I went to the Tennessee Williams Festival and listened to four panels, each panel consisted of four speakers – three white speakers and one black speaker. The topics ranged from Storyville, Baby Dolls, Creole Women, The Great Migration to Free People of Color. There were approximately during the entire day about five black people in the audience.
At first I sat next to a woman who told me she was from Wisconsin and had fallen in love with New Orleans and couldn’t believe all the things that were going on in this city, not to mention the fair weather. She said it was the first time she had been away from her kids, her grandkids, and friends and family and she hadn’t given any of them a thought – as a matter of fact, she told me, her husband was in another session as he fancied himself a writer and she didn’t miss him either. She was having a ball. She drew in real close and asked in a very serious manner, “Where are the black people?”
Excuse me, I asked her, what do you mean? She said, “There are no black people here.” And by here she meant at the TWF and I looked around and said, honestly I don’t know. I spoke with a friend of mine later and asked her why it is that for four panels that were covering topics primarily related to people of color, there was hardly a one in the audience to listen. She is African American and has been to the Fest and she said, “I don’t know any of my black friends who have ever gone.”
That remains a mystery considering this literary event is one of the finest in the nation and it draws primarily from the spirit of Tennessee Williams and New Orleans (read: to know New Orleans, you must know history, and to know history, you must know African American history). The same week, I went to a puppet show on Magazine Street that the Waldorf School’s Early Childhood teachers were putting on. I met an African American woman with a small child and we began to speak about the school and about what our needs are for our children. She shared with me that her husband had been adopted into a white family and both of them agree diversity is more important for their child than anything else when it comes to a school.
The she also told me that her husband was a grown up, an adult, before he had been “stopped while being black” in Mississippi and the occurrence had shocked him. He felt betrayed. It had never happened to him in his life and afterwards, he went through the five stages of grief that Elizabeth Kubler-Ross outlined – denial, anger, bargaining, depression and acceptance. He had to accept that he is black like the rest.
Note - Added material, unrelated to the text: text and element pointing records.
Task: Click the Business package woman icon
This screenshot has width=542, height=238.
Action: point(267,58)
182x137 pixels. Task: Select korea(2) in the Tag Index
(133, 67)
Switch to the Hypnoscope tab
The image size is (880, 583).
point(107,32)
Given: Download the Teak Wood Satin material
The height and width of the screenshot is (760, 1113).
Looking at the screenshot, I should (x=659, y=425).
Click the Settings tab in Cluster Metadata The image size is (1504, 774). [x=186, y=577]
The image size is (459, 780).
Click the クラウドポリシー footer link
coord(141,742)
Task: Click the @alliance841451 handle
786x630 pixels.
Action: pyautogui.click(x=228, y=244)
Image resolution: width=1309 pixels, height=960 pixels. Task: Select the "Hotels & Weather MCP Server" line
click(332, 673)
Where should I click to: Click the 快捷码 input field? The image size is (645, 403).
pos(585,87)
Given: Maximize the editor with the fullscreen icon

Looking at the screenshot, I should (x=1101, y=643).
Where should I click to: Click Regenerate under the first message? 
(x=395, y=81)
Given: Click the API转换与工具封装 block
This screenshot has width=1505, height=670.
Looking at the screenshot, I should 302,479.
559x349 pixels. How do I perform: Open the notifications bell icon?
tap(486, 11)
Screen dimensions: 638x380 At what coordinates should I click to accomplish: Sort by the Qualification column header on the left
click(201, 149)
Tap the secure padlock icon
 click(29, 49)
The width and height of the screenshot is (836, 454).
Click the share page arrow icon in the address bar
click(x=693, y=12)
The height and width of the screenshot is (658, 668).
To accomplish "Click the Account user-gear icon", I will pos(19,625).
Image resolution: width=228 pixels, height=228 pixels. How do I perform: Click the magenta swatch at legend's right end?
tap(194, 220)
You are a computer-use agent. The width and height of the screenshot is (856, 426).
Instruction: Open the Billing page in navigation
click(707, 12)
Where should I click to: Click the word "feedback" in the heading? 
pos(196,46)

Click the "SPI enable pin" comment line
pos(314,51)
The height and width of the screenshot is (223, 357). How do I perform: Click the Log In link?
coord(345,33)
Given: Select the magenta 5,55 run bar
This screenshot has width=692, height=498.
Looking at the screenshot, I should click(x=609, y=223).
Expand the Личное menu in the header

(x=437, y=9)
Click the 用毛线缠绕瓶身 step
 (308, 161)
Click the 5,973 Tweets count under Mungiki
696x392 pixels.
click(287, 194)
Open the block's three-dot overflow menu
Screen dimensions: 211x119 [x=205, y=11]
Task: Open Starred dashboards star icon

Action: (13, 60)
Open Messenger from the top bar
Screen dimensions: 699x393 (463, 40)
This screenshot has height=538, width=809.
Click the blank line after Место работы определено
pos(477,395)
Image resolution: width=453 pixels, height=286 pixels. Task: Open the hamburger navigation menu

There was an article in the New York Times about Walking While Black in New York just today – isn’t that surprising? Unfortunately, not only is it not surprising but it’s more common than you would believe. So the next time a white parent tells me that there is no reason to speak to their white child about racism because they are a color blind family, I’m going to whip out my list of reasons why they should. Number 1 reason why a white parent should speak to their white child about racism? To end it.